Today we are going to talk about one of the first studies of human behavior. The book is called the Characters and its author, Theophrastus, is a true scholar, and he continued Aristotle’s work in some ways. This book tries to divide and categorize human nature and behavior, or as Wikipedia says:
“The work contains thirty brief, vigorous and trenchant outlines of moral types, which form a most valuable picture of the life of his time, and in fact of human nature in general. They are the first recorded attempt at systematic character writing. The book has been regarded by some as an independent work; others incline to the view that the sketches were written from time to time by Theophrastus, and collected and edited after his death; others, again, regard the Characters as part of a larger systematic work, but the style of the book is against this. Theophrastus has found many imitators in this kind of writing, notably Joseph Hall (1608), Sir Thomas Overbury (1614–16), Bishop Earle (1628) and Jean de La Bruyère (1688), who also translated the Characters. George Eliot also took inspiration from Theophrastus’ Characters, most notably in her book of caricatures, Impressions of Theophrastus. Writing the “character sketch” as a scholastic exercise also originated in Theophrastus’s typology.”
The aspect that I find astonishing is the fact that there is only one female character in this book, and the fact that he is writing years before Freud, that cheapskates poo like goats. Here is one of his portraits:
The Coward
by Theophrastus
“Cowardice would seem to be, in fact, a shrinking of the soul through fear.

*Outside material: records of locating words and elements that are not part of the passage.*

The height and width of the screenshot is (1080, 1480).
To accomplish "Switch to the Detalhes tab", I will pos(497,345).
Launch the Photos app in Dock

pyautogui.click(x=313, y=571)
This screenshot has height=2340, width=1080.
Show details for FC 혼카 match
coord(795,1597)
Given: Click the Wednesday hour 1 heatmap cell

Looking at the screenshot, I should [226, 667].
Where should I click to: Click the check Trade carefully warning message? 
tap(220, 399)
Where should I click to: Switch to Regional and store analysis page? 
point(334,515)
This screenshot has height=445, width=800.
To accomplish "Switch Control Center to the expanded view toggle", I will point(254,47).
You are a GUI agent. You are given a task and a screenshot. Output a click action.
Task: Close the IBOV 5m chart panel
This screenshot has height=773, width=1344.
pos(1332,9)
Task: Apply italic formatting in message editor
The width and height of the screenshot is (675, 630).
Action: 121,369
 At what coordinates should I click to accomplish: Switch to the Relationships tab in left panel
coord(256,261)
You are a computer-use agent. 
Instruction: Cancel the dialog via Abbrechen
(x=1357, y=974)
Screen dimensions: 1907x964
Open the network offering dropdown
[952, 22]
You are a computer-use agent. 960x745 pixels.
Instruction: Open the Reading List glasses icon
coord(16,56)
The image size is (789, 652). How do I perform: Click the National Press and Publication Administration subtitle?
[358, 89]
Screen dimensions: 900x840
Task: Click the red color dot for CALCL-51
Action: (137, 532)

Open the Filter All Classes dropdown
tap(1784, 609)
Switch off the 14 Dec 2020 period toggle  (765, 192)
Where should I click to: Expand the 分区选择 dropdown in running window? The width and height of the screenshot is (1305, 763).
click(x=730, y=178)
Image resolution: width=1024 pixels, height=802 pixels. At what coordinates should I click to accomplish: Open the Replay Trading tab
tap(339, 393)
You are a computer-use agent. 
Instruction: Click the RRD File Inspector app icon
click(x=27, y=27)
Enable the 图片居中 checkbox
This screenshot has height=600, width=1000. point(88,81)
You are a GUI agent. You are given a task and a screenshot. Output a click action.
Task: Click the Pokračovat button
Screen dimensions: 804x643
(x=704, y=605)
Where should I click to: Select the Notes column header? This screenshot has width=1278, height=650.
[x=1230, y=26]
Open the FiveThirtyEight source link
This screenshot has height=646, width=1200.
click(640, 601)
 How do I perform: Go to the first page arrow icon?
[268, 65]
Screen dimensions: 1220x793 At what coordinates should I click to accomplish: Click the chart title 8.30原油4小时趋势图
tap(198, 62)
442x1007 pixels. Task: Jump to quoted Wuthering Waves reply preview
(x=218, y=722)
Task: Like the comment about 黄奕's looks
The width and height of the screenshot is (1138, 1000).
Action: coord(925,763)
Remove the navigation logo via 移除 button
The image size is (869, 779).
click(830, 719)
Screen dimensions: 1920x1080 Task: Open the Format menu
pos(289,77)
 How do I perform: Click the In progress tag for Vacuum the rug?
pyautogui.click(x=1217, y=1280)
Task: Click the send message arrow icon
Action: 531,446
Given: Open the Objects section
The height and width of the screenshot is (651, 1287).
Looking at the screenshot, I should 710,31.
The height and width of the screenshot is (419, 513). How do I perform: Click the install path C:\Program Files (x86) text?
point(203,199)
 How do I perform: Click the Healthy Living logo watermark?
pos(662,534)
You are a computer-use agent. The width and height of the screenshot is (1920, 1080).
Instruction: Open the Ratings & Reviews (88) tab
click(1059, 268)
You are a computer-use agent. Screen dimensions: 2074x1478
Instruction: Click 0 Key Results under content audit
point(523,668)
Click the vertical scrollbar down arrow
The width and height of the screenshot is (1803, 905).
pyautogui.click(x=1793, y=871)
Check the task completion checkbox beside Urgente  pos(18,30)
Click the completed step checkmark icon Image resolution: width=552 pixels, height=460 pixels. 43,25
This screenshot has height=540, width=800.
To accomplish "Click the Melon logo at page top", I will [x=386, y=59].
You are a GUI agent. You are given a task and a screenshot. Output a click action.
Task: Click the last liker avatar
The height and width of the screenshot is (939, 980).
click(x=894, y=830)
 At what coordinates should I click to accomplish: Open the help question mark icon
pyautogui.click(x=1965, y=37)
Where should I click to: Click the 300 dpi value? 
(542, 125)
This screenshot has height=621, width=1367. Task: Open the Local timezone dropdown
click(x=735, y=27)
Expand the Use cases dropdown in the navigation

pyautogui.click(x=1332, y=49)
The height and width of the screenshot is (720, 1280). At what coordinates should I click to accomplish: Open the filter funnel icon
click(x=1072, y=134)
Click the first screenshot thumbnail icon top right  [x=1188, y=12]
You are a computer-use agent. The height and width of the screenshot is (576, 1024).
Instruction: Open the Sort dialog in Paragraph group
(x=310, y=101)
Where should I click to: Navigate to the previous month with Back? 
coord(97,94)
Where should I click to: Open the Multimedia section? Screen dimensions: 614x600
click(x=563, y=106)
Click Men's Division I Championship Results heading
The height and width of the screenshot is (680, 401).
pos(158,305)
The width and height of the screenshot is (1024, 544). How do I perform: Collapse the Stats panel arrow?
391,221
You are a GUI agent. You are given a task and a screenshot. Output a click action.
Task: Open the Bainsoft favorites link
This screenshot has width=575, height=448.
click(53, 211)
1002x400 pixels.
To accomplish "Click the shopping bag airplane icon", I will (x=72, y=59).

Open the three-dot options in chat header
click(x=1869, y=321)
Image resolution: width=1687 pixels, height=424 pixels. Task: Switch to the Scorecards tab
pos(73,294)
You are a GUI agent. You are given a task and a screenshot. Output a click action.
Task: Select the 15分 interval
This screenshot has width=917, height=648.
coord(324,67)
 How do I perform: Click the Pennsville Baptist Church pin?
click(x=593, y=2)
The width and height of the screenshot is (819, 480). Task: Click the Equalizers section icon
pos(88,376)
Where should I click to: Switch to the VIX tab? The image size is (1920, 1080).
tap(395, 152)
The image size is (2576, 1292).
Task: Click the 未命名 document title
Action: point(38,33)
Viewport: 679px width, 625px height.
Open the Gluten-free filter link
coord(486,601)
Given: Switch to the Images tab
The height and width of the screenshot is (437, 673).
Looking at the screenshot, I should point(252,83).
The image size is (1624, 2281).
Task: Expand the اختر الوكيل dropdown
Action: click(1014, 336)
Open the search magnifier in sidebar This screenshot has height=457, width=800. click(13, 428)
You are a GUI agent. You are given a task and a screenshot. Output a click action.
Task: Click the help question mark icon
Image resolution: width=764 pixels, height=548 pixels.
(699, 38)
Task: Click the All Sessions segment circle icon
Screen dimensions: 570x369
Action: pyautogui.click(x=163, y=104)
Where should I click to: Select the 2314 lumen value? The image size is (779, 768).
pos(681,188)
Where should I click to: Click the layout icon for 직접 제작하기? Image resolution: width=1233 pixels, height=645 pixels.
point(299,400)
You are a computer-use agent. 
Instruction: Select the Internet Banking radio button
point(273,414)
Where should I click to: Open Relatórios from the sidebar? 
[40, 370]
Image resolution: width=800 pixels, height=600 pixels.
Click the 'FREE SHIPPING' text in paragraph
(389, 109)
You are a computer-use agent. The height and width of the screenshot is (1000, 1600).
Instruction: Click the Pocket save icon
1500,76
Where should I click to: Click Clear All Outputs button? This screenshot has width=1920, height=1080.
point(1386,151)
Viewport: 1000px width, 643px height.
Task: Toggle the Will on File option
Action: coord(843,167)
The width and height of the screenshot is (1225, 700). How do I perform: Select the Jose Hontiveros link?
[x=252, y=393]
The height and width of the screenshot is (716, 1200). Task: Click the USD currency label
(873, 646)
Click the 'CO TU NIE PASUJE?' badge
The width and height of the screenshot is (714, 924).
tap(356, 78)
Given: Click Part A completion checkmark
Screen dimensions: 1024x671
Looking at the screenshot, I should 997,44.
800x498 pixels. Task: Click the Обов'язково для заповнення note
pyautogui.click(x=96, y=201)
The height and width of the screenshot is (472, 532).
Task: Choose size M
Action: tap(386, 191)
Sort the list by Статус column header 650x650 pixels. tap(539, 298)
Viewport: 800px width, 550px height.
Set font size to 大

The Coward is one who, on a voyage, will protest that the promontories are privateers; and, if a high sea gets up, will ask if there is anyone on board who has not been initiated. He will put up his head and ask the steersman if he is halfway, and what he thinks of the face of the heavens; remarking to the person sitting next him that a certain dream makes him feel uneasy; and he will take off his tunic and give it to his slave; or he will beg them to put him ashore.
On land also, when he is campaigning, he will call to him those who are going out to the rescue, and bid them come and stand by him and look about them first; saying that it is hard to make out which is the enemy. Hearing shouts and seeing men falling, he will remark to those who stand by him that he has forgotten in his haste to bring his sword, and will run to the tent; where, having sent his slave out to reconnoiter the position of the enemy, he will hide the sword under his pillow; and then spend a long time in pretending to look for it. And seeing from the tent a wounded comrade being carried in, he will run towards him and cry “Cheer up!” He will take him into his arms and carry him; he will tend and sponge him; he will sit by him and keep the flies off his wound – in short he will do anything rather than fight with the enemy. Again, when the trumpeter has sounded the signal for battle, he will cry, as he sits in the tent, “Bother! You will not allow the man to get a wink of sleep with your perpetual bugling!” Then, covered with blood from the other’s wound, he will meet those who are returning from the fight, and announce to them, “I have run some risk to save one of 25 our fellows”; and he will bring in the men of his parish and of his tribe to see his patient, at the same time explaining to each of them that he carried him with his own hands to the tent.”
Kane and Peters, in their remarkable book Writing Prose (1958, 1964), mention that Theophrastus combines definition, description and narration and that the good writer should learn to distinguish between them. This is because they are not always combined. I think that Theophrastus’s stereotypes come from his life experience and if he wrote them as an art form they would have been more exacted, because life is the biggest test and not some fake laboratory.
Today’s task is to create this sort of profile of a character or a type you know, and the best will be published here on a special corner.